YOUR OBJECTIVE
Your result will be the set of lines with "field", copied from the material below.

#### DATA ####

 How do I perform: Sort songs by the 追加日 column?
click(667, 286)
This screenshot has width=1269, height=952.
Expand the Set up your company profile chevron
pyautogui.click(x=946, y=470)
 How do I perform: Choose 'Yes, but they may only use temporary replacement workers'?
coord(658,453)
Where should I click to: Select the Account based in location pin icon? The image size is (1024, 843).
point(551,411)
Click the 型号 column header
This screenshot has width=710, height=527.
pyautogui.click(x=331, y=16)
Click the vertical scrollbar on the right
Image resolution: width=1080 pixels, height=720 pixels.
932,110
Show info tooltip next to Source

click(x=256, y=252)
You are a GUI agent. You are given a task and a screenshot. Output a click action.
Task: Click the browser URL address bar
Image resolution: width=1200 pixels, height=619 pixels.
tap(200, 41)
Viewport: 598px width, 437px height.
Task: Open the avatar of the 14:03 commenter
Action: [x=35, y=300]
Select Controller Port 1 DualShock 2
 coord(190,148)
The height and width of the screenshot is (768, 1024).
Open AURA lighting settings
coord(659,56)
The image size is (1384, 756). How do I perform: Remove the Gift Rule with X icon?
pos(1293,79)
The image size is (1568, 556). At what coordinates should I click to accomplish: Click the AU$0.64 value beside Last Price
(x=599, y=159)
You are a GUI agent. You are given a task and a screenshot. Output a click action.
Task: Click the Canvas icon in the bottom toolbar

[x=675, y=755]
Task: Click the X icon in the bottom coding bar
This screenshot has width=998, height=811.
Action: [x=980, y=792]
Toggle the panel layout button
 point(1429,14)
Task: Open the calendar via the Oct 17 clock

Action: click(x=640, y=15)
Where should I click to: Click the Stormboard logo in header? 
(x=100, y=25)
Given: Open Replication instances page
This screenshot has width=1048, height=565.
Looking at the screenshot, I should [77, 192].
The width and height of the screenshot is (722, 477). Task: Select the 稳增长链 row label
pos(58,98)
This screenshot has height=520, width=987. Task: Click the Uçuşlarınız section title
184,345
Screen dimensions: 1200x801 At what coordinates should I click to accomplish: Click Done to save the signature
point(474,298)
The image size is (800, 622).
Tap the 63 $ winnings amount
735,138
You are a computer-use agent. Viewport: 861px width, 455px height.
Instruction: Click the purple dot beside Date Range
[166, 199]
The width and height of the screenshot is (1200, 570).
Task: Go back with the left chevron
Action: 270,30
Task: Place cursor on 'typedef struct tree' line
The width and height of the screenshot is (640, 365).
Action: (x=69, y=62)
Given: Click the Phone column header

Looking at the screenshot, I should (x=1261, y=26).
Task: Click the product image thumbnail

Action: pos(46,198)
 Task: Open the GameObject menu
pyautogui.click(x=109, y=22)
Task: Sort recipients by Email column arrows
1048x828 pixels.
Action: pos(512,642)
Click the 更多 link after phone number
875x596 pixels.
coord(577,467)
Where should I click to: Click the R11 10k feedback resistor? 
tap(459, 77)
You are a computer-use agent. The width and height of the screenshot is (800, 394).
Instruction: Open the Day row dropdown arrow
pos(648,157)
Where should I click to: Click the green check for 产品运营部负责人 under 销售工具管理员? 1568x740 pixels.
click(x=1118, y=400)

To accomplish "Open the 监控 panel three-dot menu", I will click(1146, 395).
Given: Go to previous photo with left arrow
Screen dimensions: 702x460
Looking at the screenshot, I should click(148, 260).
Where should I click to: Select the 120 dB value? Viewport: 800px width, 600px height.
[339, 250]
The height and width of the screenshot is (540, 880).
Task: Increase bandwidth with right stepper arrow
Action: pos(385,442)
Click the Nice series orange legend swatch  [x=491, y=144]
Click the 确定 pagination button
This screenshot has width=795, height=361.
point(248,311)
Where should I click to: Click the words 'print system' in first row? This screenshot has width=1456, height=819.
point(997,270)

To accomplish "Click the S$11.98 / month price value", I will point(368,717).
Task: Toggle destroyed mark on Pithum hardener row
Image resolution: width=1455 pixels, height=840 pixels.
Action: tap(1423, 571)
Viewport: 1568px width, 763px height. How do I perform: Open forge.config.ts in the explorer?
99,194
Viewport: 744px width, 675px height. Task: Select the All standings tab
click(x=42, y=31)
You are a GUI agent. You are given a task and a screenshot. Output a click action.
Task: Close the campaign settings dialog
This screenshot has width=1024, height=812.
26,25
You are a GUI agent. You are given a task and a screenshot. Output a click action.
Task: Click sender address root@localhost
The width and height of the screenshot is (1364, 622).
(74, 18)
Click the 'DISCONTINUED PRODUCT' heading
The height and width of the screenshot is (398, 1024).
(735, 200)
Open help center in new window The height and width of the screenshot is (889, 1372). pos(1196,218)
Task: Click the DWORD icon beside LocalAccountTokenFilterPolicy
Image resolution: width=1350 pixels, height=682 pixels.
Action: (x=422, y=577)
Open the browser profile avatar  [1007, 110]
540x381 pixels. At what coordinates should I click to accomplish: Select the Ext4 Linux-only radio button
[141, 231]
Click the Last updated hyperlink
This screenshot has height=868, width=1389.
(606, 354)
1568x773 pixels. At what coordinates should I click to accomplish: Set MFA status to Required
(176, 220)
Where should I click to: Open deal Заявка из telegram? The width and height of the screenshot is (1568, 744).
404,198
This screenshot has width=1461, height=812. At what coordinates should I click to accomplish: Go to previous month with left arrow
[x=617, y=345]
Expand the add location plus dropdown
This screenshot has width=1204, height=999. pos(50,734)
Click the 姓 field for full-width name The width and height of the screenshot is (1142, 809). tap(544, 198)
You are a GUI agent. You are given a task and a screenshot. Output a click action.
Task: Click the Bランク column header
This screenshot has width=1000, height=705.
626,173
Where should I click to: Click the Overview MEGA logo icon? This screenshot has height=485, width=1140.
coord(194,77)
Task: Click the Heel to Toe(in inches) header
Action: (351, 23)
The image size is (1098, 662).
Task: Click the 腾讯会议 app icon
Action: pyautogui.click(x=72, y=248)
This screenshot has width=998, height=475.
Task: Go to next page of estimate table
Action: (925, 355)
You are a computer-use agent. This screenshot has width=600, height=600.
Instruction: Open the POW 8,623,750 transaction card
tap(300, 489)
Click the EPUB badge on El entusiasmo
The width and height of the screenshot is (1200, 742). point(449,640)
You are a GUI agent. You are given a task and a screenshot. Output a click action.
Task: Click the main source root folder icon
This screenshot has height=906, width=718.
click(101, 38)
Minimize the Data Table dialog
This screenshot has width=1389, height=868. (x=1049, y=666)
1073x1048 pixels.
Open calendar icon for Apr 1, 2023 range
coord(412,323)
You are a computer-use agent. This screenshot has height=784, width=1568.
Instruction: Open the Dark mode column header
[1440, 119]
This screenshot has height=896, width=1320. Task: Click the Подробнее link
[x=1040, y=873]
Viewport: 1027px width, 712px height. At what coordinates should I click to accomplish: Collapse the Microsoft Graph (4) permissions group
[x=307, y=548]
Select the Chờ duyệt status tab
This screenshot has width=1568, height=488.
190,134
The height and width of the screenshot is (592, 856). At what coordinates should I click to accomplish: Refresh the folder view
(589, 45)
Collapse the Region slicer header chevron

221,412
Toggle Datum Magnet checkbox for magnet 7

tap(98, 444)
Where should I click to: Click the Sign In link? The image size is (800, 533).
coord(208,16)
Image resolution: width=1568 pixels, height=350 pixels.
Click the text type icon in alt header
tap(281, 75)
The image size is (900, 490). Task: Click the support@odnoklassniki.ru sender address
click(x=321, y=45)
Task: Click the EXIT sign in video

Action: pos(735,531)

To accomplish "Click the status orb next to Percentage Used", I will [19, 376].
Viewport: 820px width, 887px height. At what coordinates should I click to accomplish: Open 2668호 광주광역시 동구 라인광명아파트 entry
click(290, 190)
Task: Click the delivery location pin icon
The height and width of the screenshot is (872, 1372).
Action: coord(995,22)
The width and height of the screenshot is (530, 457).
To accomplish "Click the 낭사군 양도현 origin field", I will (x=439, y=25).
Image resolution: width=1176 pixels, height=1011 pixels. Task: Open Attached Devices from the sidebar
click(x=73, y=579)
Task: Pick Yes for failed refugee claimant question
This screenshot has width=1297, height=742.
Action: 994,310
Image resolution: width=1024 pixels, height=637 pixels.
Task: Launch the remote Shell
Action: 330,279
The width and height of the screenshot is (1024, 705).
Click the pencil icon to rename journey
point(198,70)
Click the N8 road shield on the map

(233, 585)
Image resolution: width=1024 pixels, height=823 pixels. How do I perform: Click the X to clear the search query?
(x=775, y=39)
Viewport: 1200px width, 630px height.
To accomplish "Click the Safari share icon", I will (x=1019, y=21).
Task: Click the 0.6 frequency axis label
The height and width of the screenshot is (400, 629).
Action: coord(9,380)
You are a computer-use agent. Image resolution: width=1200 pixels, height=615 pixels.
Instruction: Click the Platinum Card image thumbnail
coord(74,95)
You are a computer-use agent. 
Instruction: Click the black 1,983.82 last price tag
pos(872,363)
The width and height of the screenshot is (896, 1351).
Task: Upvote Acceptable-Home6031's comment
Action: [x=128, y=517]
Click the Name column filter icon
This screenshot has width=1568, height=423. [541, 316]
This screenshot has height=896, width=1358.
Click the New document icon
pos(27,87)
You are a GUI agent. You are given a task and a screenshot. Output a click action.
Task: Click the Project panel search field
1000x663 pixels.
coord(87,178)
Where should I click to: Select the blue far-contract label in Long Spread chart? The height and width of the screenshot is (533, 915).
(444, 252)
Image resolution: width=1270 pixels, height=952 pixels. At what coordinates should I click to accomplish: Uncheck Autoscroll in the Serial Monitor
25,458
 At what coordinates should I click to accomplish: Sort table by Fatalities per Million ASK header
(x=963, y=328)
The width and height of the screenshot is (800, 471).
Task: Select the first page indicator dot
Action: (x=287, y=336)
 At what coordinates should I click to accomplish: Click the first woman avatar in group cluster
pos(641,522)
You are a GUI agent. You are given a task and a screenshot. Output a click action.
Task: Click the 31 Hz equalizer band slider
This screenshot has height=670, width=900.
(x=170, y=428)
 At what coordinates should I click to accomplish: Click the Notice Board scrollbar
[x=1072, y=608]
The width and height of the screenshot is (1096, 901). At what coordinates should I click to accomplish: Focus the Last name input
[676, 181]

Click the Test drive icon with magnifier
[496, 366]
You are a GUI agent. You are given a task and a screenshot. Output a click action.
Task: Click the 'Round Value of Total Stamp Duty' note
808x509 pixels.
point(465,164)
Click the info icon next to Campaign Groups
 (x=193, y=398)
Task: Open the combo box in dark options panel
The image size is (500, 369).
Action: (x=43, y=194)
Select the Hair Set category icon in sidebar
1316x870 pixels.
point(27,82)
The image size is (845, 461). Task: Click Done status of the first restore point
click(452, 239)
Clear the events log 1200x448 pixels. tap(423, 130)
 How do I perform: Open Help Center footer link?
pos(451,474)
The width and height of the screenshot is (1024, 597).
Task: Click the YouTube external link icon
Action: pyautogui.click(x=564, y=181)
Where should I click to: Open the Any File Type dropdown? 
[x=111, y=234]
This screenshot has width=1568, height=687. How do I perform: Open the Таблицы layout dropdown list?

####

ANSWER BOX
Click the 姓 field for full-width name The width and height of the screenshot is (1142, 809). tap(544, 198)
To accomplish "Click the 낭사군 양도현 origin field", I will (x=439, y=25).
Task: Click the Project panel search field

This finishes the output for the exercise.